Expander graphs, due to their good mixing properties, are useful in many algorithms and combinatorial constructions. One can produce an expander graph with high probability by taking a random graph. For example, for the case of bipartite graphs of degree $d$ and $n$ vertices in each part we may take independently $d$ permutations of an $n$-element set and use them for edges. This construction is much simpler than all known explicit constructions of expanders and gives graphs with good mixing properties (small second largest eigenvalue) with high probability. However, from the practical viewpoint, it uses too many random bits, so it is difficult to generate and store these bits for reasonably large graphs. The natural idea is to replace the group of all permutations by its small subgroup. Let $n$ be $q^k-1$ for some $k$ and some prime $q$. Then we may interpret vertices as non-zero $k$-dimensional vector over the field $\mathbb{F}_q$, and take random \emph{linear} permutations, i.e., random elements of $GL_k(\mathbb{F}_q)$. In this way the number of random bits used will be polynomial in $k$ (i.e., the logarithm of the graph size, instead of the graph size itself) and the degree. In this paper we provide some experimental data that show that indeed this replacement does not change much the mixing properties (the second eigenvalue) of the random graph that we obtain. These data are provided for several types of graphs (undirected regular and biregular bipartite graphs). We also prove some upper bounds for the second eigenvalue (though it is quite weak compared with the experimental results). Finally, we discuss the possibility to decrease the number of random bits further by using Toeplitz matrices; our experiments show that this change makes the mixing properties of graphs only marginally worse, while the number of random bits decreases significantly.

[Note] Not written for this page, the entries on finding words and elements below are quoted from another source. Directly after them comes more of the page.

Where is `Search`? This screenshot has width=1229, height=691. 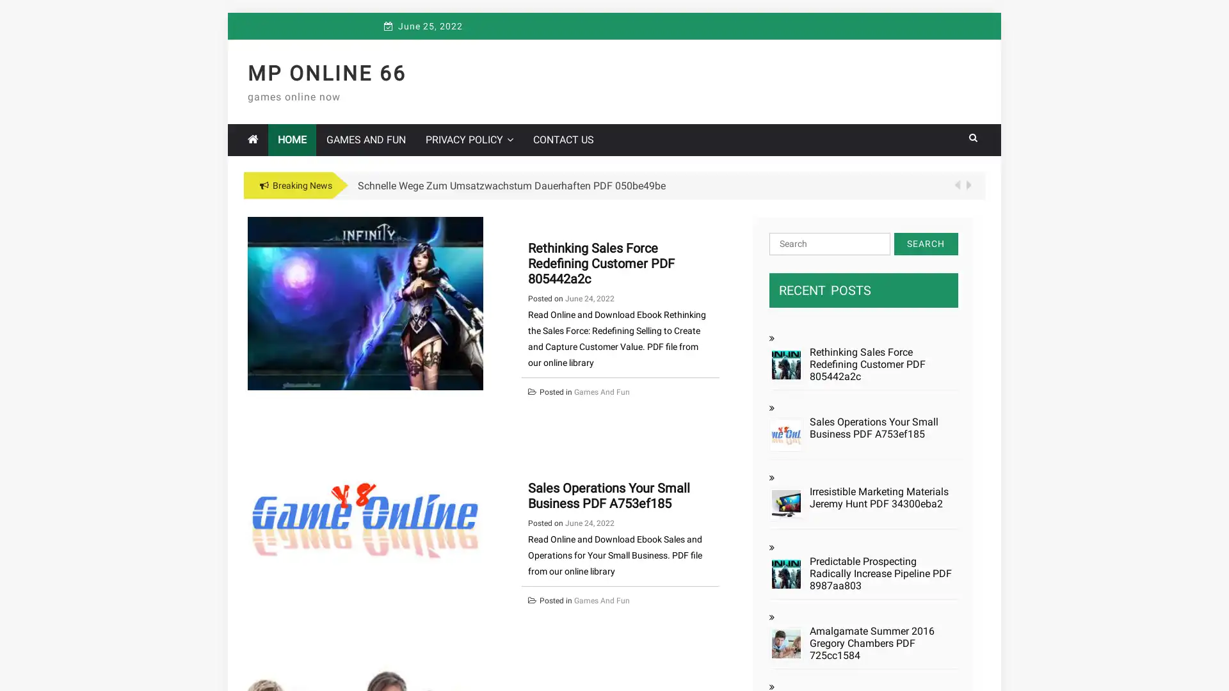
Search is located at coordinates (925, 243).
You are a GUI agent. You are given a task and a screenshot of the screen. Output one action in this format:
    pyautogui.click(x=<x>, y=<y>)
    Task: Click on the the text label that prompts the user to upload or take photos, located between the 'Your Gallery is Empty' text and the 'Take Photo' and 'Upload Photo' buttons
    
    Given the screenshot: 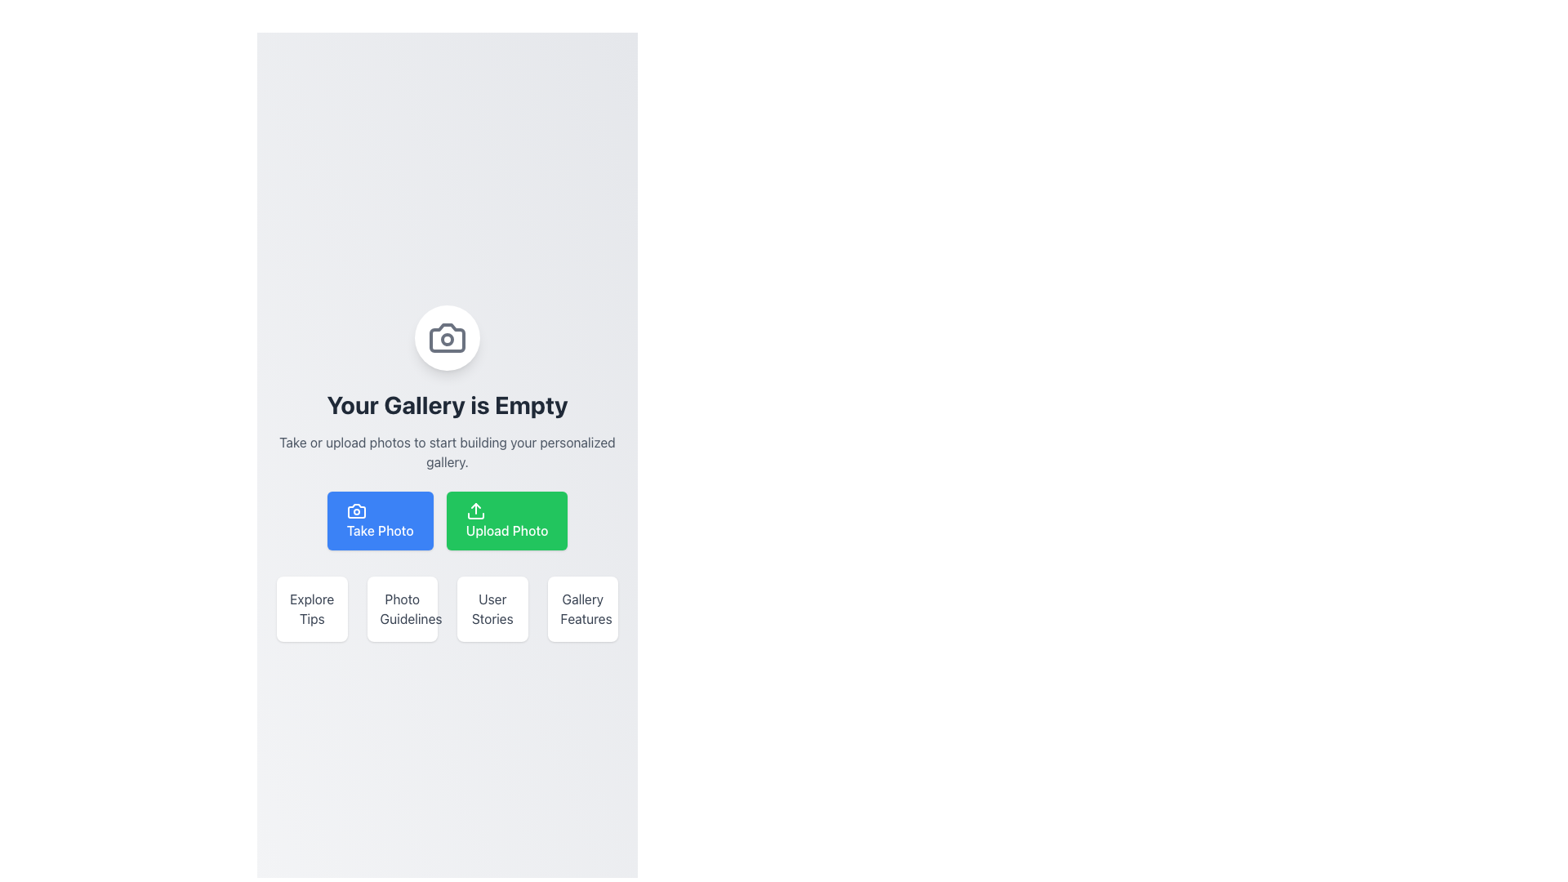 What is the action you would take?
    pyautogui.click(x=447, y=452)
    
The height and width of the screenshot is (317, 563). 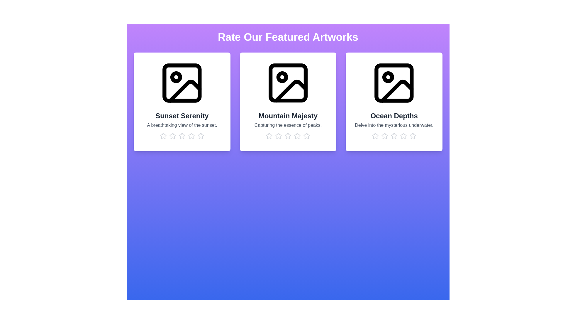 I want to click on the artwork card for Sunset Serenity, so click(x=181, y=101).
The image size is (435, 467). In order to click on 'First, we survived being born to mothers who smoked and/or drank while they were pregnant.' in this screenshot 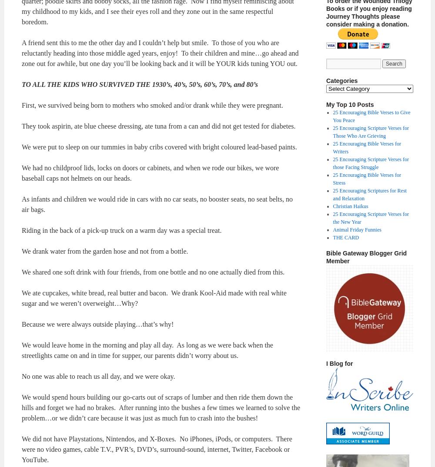, I will do `click(152, 105)`.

翻译：扩展图因其良好的混合性质，在许多算法和组合构造中非常有用。通过随机图可以以高概率生成扩展图。例如，对于两侧各含 $n$ 个顶点、度数为 $d$ 的二部图，我们可以独立选取 $n$ 元素集合上的 $d$ 个置换，并将其用于边的构造。这种构造比所有已知的显式扩展图构造简单得多，且能以高概率得到具有良好混合性质（较小的第二最大特征值）的图。然而从实践角度看，该构造使用了过多的随机比特，因此对于规模较大的图而言，生成和存储这些比特较为困难。一个自然的想法是将全体置换群替换为其小子群。设 $n = q^k - 1$，其中 $k$ 为正整数，$q$ 为素数。此时可将顶点解释为域 $\mathbb{F}_q$ 上的非零 $k$ 维向量，并选取随机\emph{线性}置换，即 $GL_k(\mathbb{F}_q)$ 中的随机元素。这样，使用的随机比特数将是 $k$（即图规模的对数，而非图规模本身）与度数的多项式函数。本文提供实验数据表明，这种替换对所得随机图的混合性质（第二特征值）影响甚微。这些数据涵盖多种图类型（无向正则图和双正则二部图）。我们还证明了第二特征值的某些上界（尽管与实验结果相比相当弱）。最后，我们讨论了使用Toeplitz矩阵进一步减少随机比特数的可能性；实验表明，这一改变仅使图的混合性质略有恶化，而随机比特数则显著降低。